Distribution: Algeria, Argentina, Australia, Canada (British Columbia), Chile, France, Germany, Hungary, Iran, Italy, Montenegro, Netherlands, New Zealand, Poland, Portugal, Serbia, South Africa, Spain, United Kingdom ( England), Uruguay and USA (California, Wisconsin) ( Farr & Rossman 2023).

Notes: Based on phylogenetic analyses of the combined ITS- tef1 dataset, strain CDP 0088 clustered with the ex-epitype strain and other strains of Diplodia mutila with high PP value ( Figure 2 View FIGURE 2 ). Sequence comparisons with the ex-epitype of D. mutila (CBS 136014) for ITS and tef1 showed 100 % sequence similarity for both loci. Morphologically, CDP 0088 isolated in this study is similar to the epitype of D. mutila from Populus alba in Portugal ( Alves et al. 2014). Both produce pycnidial conidiomata with oblong, thick-walled, hyaline, aseptate conidia, that may become brown and 1-septate with age. Conidial dimensions of CDP 0088 are very similar to those of the ex-epitype of D. mutila (CBS 136014) (mean = 24.21 × 12.35 μm versus 25.4 × 13.4 μm, respectively) ( Alves et al. 2014) ( Figure 8 View FIGURE 8 ).
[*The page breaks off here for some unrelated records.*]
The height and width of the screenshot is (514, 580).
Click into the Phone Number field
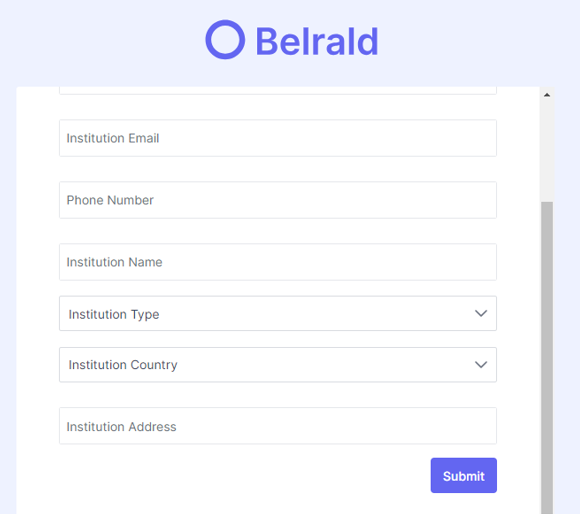(x=278, y=200)
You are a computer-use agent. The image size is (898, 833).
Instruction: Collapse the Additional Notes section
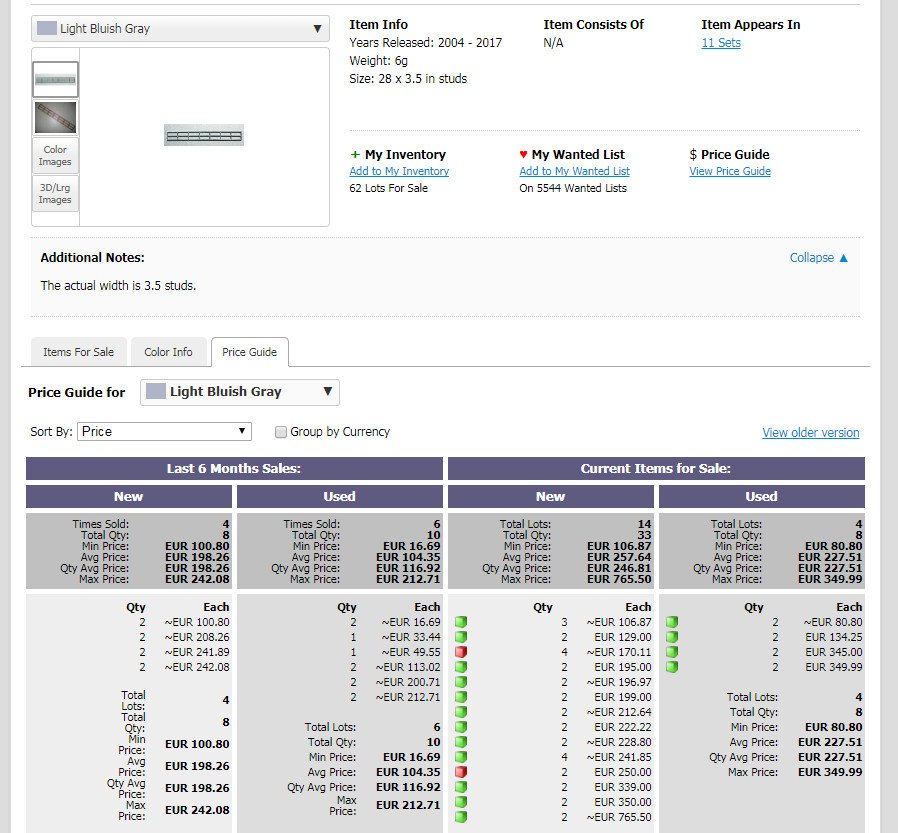pos(818,258)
Thus, based on these morpho-molecular analyses, strain CDP 0088 is here reported as D. mutila . Diplodia mutila have been previously reported on Arecaceae , namely on Phoenix dactylifera in Iran ( Mohammadi 2014) and USA (California) ( Alves et al. 2006, as Botryosphaeria stevensii ). In the present study, D. mutila is reported on P. dactylifera in Portugal ( Table 5). Alvarez-Loayza et al. (2008) reported this species on Iriatea deltoidei in Peru, but no molecular data was associated with the report, which was identified as D. mutila based on “growth characteristics and morphology of pycnidia and conidia”. Since morphology is inadequate to define genera or identify species in Botryosphaeriaceae ( Phillips et al. 2013, Slippers et al. 2013, 2014, 2017), the validity of this report is yet to be determined. Taylor & Hyde (2003) also recorded D. mutila on Arecaceae hosts, including Archontophoenix alexandrae in Malaysia and Trachycarpus fortunei in China and Switzerland, but again, identifications were based solely on morphology and thus the validity of these reports is yet to be determined. The isolate of D. mutila studied was recorded from foliar lesions of P. dactylifera , but pathogenicity has not been tested.